### [What is asked]
Revise the text on Black perceptions of race from "Black perceptions on" to "delusion, in 2009.", putting "police brutality" in place of "police violence".

---------- Text passage

Black perceptions on race have swung 20 percent -- from 48 to 68 percent negative -- in the year since the emergence of an incipient movement against police violence. There has been a 38 percent rise in Black pessimism on race since the "we HAVE overcome" days of delusion, in 2009.

"Half of Blacks' negative perceptions on race disappeared the moment a Black family set up residence in the White House."

Race relations, as measured by Black perceptions, are now 9 percent "worse" than they were in 2008, before Obama's election. The objective reality, of course, is that the Black economy collapsed during the financial meltdown that reached its peak in 2009 -- the very year when Blacks perceived race relations as "least" bad, at 30 percent. So deep was the "Obama delirium" in 2009, that 39 percent of Blacks told pollsters for the Pew Research Center that African Americans were better off than five years before -- even though Black unemployment was hovering around 16 percent, nearly twice the level of 2004, and Black wealth had fallen to one-twentieth of whites, as evidenced by wholesale home foreclosures in Black neighborhoods. Black people's collective (subjective) perception at the dawn of the Age of Obama, according to the Pew poll, was that "the state of black progress in America [has] improved more dramatically than at any time in the last quarter century." Every indicator of Black economic well being crashed in 2009, yet Black folks believed the opposite.

--------------------
---------- Recorded data

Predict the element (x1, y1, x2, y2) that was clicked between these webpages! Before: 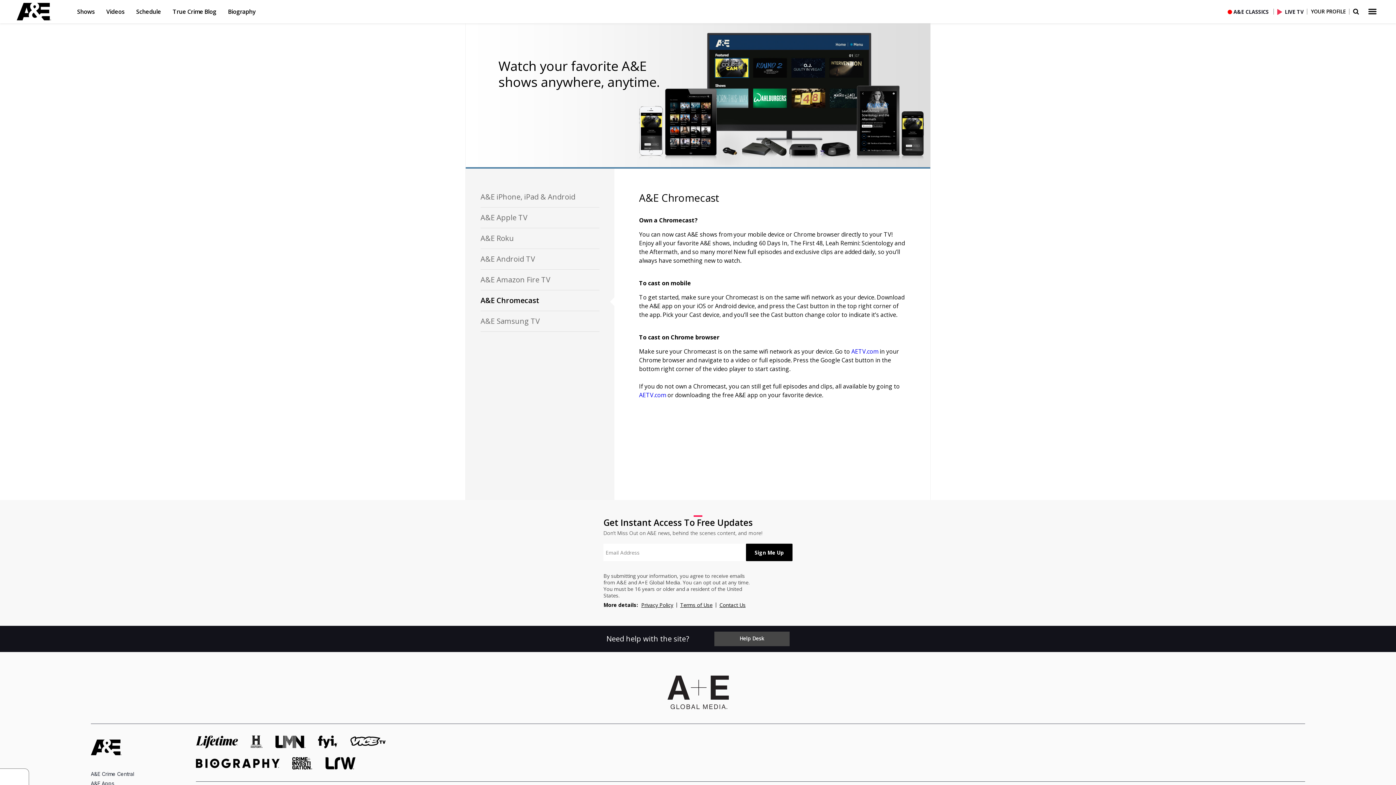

--------------------

### [Worked answer]
Black perceptions on race have swung 20 percent -- from 48 to 68 percent negative -- in the year since the emergence of an incipient movement against police brutality. There has been a 38 percent rise in Black pessimism on race since the "we HAVE overcome" days of delusion, in 2009.